**Supplied entries**
*** Begin section ***
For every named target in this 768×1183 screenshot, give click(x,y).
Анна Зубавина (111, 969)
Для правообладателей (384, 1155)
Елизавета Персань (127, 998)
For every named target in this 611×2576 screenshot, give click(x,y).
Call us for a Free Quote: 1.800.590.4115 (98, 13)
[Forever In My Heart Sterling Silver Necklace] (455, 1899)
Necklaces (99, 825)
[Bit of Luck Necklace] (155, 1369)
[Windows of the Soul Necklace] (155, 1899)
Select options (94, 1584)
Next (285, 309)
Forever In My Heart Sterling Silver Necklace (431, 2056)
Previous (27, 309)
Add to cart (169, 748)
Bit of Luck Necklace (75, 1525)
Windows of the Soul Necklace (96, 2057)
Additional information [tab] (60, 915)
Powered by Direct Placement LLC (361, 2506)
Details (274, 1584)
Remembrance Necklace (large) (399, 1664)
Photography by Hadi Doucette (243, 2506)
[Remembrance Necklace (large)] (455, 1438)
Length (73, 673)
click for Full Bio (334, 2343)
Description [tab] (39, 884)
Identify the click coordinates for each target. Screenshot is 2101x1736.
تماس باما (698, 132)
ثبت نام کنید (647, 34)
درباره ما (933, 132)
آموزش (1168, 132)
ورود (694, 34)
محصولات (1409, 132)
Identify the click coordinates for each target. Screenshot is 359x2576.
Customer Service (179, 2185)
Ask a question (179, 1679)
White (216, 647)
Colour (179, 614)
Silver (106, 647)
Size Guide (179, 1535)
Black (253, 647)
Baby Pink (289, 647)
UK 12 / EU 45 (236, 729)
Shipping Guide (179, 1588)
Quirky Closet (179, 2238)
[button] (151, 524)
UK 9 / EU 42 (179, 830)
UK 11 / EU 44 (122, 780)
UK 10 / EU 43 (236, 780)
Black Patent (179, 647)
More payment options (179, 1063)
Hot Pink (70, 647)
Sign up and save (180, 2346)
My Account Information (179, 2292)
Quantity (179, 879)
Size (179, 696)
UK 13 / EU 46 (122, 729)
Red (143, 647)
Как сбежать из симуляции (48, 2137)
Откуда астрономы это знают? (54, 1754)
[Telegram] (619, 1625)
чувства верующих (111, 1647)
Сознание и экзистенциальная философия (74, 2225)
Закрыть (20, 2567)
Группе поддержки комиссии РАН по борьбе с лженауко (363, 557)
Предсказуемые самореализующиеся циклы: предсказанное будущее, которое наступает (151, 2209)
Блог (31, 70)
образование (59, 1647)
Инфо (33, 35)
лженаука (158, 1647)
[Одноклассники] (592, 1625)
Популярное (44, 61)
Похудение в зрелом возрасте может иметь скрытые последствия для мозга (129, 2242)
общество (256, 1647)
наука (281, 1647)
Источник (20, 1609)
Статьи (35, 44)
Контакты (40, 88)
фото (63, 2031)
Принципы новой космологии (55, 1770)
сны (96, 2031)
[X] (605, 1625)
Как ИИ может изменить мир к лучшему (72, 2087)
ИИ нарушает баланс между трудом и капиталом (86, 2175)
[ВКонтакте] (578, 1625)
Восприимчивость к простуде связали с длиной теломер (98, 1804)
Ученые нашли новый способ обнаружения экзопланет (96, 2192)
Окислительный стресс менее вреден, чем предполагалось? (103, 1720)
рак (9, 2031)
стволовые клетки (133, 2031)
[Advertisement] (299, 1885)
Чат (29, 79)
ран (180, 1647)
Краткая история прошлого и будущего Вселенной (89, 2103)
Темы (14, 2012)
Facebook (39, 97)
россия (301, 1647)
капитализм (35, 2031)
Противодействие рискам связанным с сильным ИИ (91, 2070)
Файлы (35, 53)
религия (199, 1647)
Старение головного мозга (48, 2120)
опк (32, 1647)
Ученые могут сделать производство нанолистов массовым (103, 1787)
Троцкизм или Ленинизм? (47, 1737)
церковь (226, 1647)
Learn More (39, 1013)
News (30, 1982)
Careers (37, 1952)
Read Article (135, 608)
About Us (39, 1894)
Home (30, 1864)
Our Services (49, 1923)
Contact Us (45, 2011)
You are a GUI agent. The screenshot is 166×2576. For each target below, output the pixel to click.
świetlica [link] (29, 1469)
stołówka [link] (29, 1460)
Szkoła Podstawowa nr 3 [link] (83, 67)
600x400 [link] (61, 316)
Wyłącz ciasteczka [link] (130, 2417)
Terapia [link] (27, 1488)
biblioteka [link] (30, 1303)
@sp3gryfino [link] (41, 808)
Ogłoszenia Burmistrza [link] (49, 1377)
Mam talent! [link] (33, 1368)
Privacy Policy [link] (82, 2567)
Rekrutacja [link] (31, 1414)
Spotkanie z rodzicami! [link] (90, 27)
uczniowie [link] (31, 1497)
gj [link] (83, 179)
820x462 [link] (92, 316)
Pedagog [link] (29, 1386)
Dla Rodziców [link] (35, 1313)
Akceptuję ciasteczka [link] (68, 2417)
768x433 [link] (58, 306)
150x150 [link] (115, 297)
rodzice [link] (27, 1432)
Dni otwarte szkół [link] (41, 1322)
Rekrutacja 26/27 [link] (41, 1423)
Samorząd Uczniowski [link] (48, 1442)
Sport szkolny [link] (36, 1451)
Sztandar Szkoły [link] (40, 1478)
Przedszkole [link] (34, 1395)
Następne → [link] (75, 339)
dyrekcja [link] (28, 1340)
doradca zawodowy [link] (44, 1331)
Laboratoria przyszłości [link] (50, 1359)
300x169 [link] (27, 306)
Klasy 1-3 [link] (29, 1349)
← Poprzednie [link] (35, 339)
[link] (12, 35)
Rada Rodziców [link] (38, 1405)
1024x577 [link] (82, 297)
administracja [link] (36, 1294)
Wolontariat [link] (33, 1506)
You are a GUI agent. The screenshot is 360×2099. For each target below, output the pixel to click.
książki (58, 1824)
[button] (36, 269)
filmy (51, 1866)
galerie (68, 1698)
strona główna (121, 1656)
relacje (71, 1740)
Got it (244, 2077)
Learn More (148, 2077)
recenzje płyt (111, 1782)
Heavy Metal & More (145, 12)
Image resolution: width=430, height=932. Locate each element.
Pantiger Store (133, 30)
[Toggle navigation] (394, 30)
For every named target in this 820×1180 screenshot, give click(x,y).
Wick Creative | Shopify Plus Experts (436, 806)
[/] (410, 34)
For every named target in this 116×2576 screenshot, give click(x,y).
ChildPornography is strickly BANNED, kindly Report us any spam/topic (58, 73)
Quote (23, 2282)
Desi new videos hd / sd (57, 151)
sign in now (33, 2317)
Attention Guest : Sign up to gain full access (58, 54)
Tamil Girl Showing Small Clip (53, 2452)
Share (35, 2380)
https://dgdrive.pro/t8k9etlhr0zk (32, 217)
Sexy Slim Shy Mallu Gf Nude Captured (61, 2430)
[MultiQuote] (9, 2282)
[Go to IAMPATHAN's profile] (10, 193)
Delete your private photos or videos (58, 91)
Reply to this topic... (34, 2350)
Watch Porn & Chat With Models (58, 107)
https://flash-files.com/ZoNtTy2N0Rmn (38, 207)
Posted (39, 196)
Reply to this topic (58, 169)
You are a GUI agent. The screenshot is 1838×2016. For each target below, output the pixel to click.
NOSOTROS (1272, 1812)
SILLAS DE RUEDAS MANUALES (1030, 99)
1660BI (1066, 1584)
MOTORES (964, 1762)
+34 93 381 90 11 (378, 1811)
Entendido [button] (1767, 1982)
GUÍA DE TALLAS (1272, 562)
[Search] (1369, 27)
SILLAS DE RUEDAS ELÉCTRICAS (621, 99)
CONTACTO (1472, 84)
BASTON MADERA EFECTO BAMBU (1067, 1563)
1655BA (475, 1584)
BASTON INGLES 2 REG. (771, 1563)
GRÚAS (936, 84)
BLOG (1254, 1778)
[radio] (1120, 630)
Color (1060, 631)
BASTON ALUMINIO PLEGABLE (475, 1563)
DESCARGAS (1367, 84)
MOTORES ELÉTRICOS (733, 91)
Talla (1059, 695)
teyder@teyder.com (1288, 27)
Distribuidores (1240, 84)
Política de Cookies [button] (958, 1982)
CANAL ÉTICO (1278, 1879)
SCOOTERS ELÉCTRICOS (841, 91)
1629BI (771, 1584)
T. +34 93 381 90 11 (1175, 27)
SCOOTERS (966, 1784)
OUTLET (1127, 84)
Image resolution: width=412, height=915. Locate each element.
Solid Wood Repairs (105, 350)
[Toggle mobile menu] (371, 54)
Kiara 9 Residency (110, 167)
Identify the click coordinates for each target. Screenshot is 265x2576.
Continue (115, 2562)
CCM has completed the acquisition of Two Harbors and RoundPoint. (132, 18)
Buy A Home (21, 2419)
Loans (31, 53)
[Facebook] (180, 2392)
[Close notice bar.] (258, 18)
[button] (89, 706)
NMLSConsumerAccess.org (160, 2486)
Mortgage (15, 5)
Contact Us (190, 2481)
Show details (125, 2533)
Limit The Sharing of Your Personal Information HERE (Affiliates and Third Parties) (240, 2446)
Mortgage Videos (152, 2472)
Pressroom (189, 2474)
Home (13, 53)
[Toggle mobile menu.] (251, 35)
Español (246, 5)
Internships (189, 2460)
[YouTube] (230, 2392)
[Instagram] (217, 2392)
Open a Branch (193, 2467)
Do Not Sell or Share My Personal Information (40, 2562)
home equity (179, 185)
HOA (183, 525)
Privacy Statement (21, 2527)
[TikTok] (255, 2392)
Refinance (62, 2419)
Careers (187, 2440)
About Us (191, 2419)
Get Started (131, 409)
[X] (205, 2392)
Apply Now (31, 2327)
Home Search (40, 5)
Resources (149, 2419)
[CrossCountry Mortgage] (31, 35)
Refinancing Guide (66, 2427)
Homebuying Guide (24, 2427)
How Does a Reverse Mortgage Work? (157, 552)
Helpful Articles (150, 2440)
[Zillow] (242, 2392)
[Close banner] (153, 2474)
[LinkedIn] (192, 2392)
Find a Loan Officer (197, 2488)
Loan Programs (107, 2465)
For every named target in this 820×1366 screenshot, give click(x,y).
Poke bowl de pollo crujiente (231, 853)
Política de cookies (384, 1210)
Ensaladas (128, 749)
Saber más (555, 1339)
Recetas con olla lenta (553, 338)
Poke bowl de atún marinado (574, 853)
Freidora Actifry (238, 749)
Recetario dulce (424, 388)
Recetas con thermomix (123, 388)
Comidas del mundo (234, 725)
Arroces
*** End section ***
**What to do**
From the listing above, copy out each line where the word "может" appears.

**Answer section**
Похудение в зрелом возрасте может иметь скрытые последствия для мозга (129, 2242)
Как ИИ может изменить мир к лучшему (72, 2087)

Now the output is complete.